## WHAT THIS TASK INVOLVES
Where in the data does the word "link" appear? Find those lines and copy them.

## GIVEN DATA
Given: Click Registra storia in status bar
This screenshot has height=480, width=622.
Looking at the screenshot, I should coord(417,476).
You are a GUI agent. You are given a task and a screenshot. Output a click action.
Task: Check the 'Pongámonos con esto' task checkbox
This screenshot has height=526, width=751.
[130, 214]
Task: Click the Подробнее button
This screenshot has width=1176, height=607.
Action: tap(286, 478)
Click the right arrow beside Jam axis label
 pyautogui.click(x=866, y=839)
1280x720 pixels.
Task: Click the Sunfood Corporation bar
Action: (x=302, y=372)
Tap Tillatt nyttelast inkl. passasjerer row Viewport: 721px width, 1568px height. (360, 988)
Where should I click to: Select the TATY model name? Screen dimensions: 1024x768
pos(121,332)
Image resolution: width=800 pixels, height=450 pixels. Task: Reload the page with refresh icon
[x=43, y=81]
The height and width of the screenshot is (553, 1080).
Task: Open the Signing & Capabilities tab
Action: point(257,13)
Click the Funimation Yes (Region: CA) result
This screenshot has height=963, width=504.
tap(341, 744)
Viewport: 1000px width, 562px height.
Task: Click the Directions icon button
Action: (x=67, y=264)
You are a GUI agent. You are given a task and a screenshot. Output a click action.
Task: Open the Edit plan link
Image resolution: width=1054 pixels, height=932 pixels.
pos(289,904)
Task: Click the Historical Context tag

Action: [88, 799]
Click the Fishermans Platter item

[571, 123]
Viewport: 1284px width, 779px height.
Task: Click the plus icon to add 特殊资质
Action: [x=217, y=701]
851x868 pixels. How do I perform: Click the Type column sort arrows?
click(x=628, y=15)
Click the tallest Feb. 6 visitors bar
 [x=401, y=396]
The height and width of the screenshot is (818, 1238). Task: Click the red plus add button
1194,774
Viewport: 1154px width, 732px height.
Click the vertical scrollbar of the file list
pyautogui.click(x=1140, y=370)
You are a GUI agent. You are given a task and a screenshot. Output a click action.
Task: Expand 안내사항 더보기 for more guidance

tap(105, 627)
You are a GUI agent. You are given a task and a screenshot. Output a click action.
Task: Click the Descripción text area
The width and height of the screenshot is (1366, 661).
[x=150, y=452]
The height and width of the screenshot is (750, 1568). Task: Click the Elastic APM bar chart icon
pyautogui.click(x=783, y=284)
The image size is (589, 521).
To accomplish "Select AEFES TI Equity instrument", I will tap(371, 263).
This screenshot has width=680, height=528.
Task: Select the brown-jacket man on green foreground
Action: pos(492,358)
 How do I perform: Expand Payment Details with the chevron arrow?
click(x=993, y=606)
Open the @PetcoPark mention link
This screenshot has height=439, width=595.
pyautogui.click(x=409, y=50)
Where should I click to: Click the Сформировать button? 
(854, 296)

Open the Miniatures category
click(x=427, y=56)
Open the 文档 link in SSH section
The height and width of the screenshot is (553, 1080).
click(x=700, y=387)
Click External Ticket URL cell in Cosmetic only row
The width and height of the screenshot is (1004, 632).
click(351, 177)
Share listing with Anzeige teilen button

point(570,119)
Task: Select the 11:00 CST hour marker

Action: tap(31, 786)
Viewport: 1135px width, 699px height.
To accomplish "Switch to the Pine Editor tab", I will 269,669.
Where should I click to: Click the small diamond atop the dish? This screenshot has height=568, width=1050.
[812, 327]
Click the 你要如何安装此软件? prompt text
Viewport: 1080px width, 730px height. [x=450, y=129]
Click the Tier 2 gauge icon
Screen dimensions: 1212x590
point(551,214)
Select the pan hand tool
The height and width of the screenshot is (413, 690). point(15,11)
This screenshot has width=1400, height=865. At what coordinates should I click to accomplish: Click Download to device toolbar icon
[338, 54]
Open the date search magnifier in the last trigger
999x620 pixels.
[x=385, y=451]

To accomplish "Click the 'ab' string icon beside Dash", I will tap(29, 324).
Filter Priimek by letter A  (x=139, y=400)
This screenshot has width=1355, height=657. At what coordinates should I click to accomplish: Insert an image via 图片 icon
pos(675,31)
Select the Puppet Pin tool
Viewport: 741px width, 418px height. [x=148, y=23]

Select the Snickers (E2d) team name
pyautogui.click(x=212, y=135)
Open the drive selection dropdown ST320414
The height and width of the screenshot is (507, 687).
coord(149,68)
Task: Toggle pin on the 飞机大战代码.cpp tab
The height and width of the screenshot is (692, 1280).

## ANSWER SECTION
Task: Open the Edit plan link
Open the @PetcoPark mention link
Open the 文档 link in SSH section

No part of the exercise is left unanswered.